How to Thicken Your Soup
by Amy Hunt
By thickening your soup you add bulk. This can be important if the soup is to be served as a meal. There are many different techniques to thickening soup. Not all methods can be used on every type of soup. So pick the technique most fitting and add a little “umpf” to your meal.
This is the best method to thicken most soups. Simply remove some of the cooked vegetables from the soup, puree in a blender, and then return the pureed mixture to the pot. Be sure to add extra vegetables in the beginning if you plan to use this method.
You may also grate raw potatoes or yams directly into the bubbling pot and cook until thickened. Mashed potatoes will thicken soup, simply stir in.
Make a paste of flour mixed with twice as much cold stock, milk, or water. Add the paste and stir slowly at a simmer for about 5-10 minutes. The ratio is 1-1/2 teaspoons of flour to 1 cup of soup.
A roux of butter and flour can also be used as a thickener. The longer the roux is cooked, the darker and more flavorful it becomes.
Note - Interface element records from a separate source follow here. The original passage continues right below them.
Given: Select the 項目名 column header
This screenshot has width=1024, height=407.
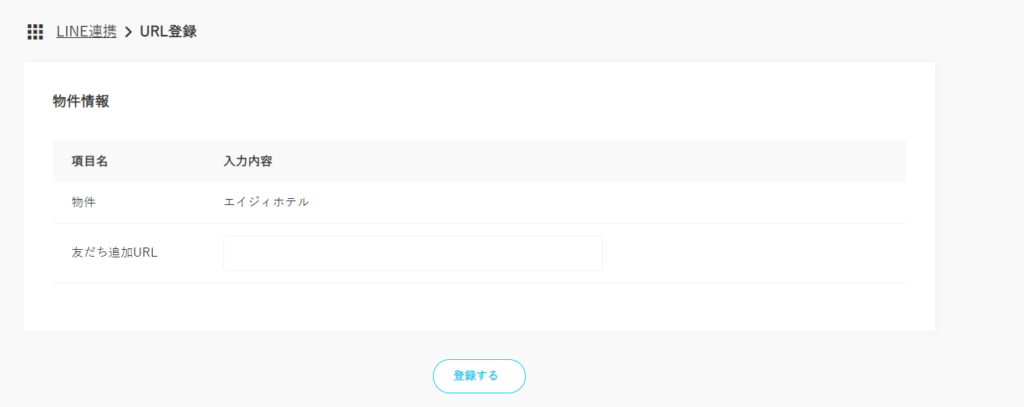Looking at the screenshot, I should coord(89,161).
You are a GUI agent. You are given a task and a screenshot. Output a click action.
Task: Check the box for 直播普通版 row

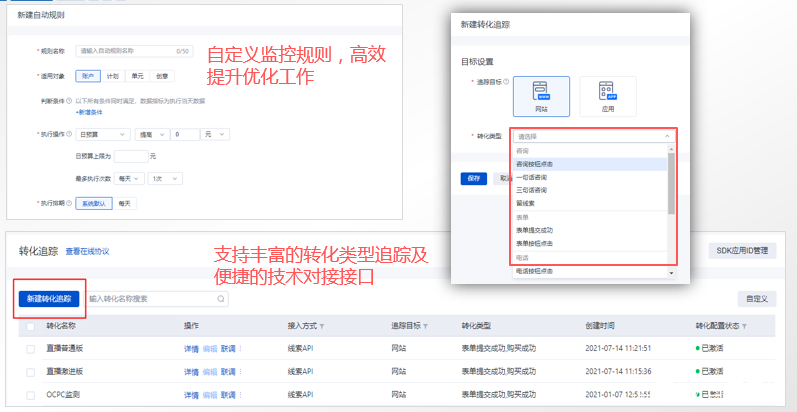pos(31,349)
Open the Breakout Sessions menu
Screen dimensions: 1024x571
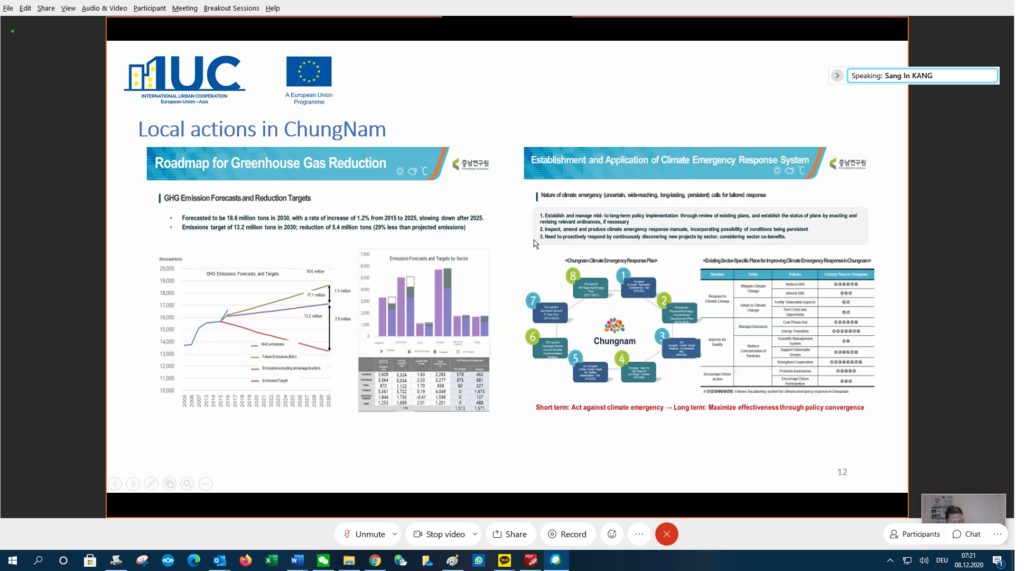[231, 8]
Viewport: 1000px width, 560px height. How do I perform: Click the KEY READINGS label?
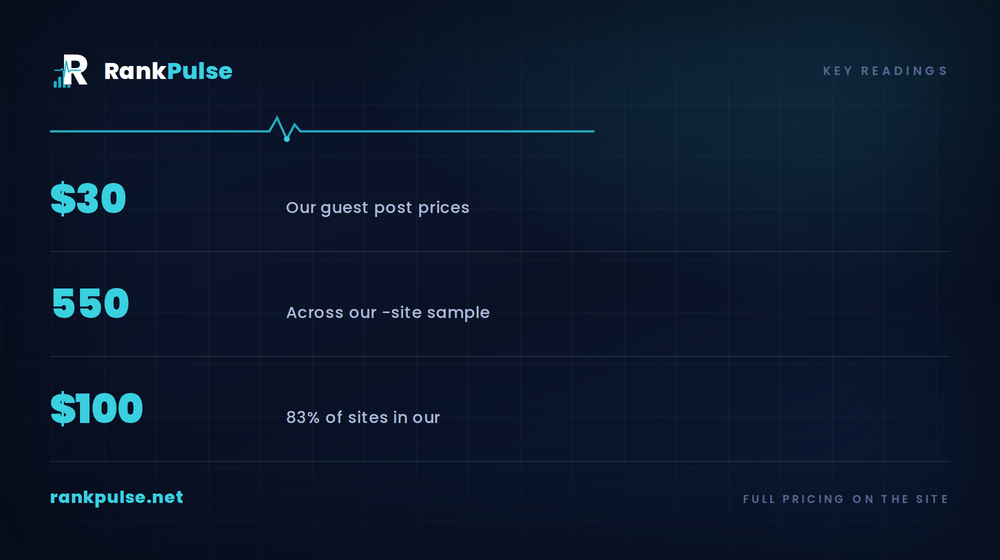(x=885, y=71)
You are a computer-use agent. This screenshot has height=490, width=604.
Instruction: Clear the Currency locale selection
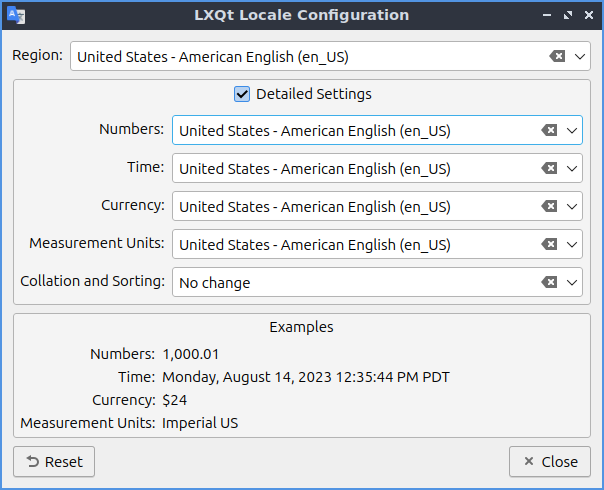(x=549, y=207)
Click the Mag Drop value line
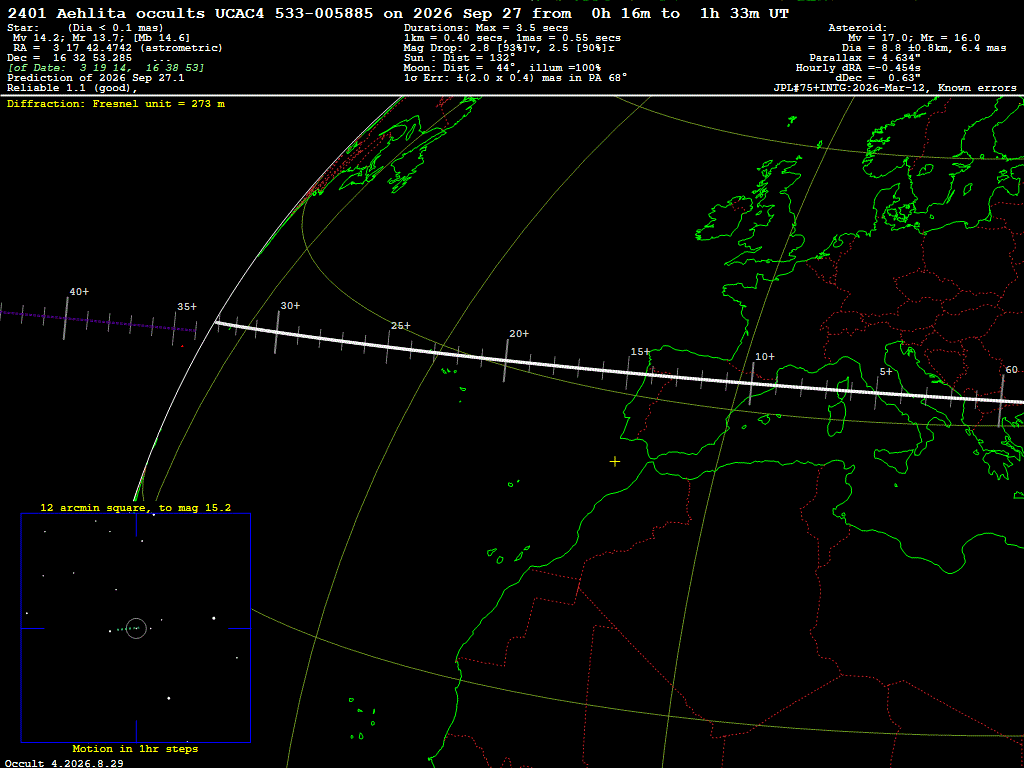The width and height of the screenshot is (1024, 768). tap(509, 48)
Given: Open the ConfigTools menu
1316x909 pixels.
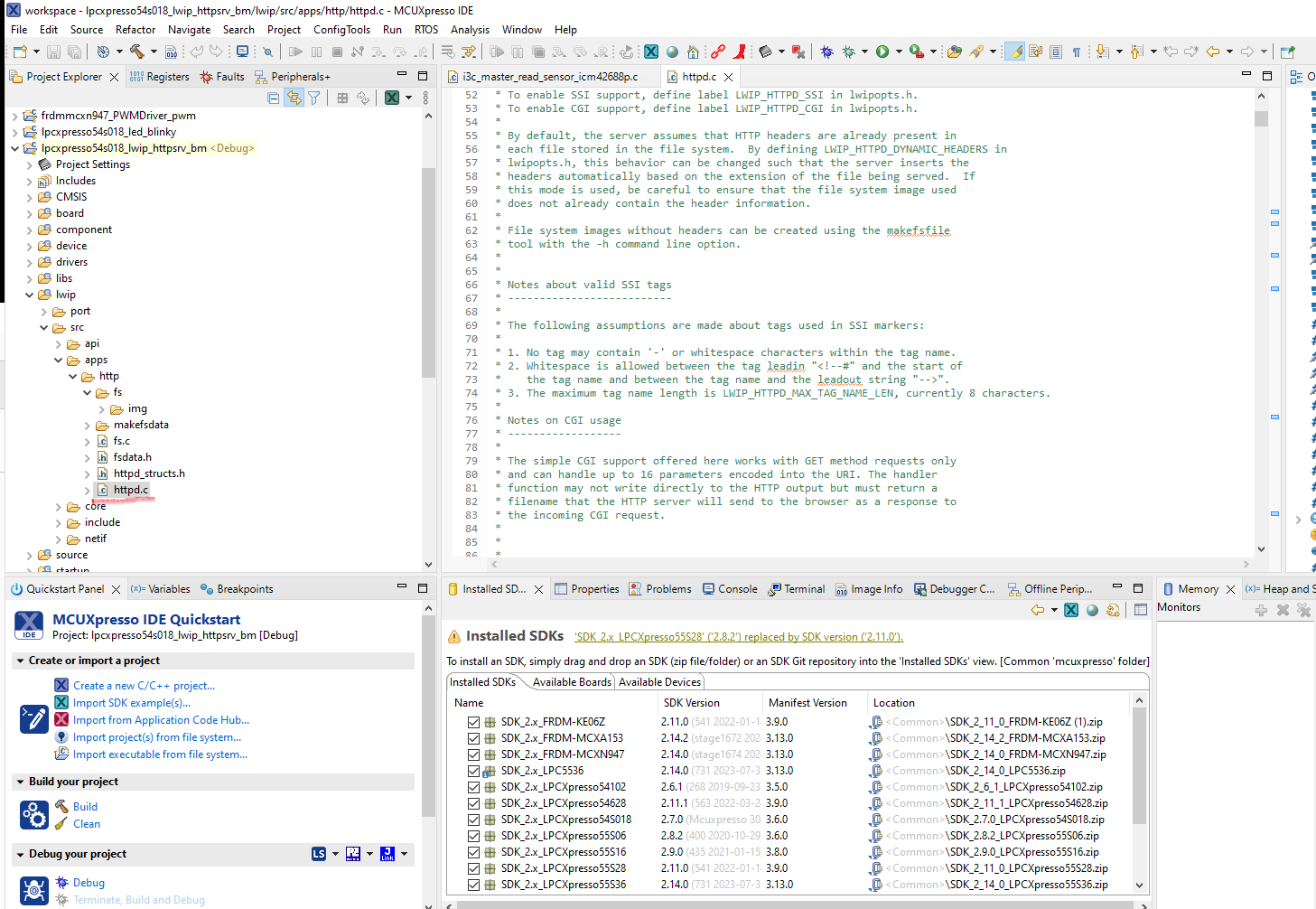Looking at the screenshot, I should coord(341,30).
Adding cream to your soup will not only thicken it, but also provide a wonderful flavor and richness. If you’re not so keen on the idea of cream, try evaporated milk instead.
Vegetable Thickening Agents
These include cornstarch, and tapioca. To use cornstarch mix 1 part cornstarch to two parts liquid and slowly add to soup. Cornstarch should not be boiled because it will break down.
Often time’s tapioca is used to thicken stews or other meaty soups. Some recipes will call for it directly. Quick-cooking tapioca will thicken soups nicely but leave tiny pieces of tapioca suspended in the liquid. If you don't like it, try to find tapioca flour instead...or process the quick-cooking tapioca in a blender until it's powdered.
Bread crumbs of whole grain bread or white bread, that has been dried and ground up in a food processor, can be used for thickening soup. The crumbs just disappear into the soup. This is an excellent way to use left over bread. I like the whole grain breads best.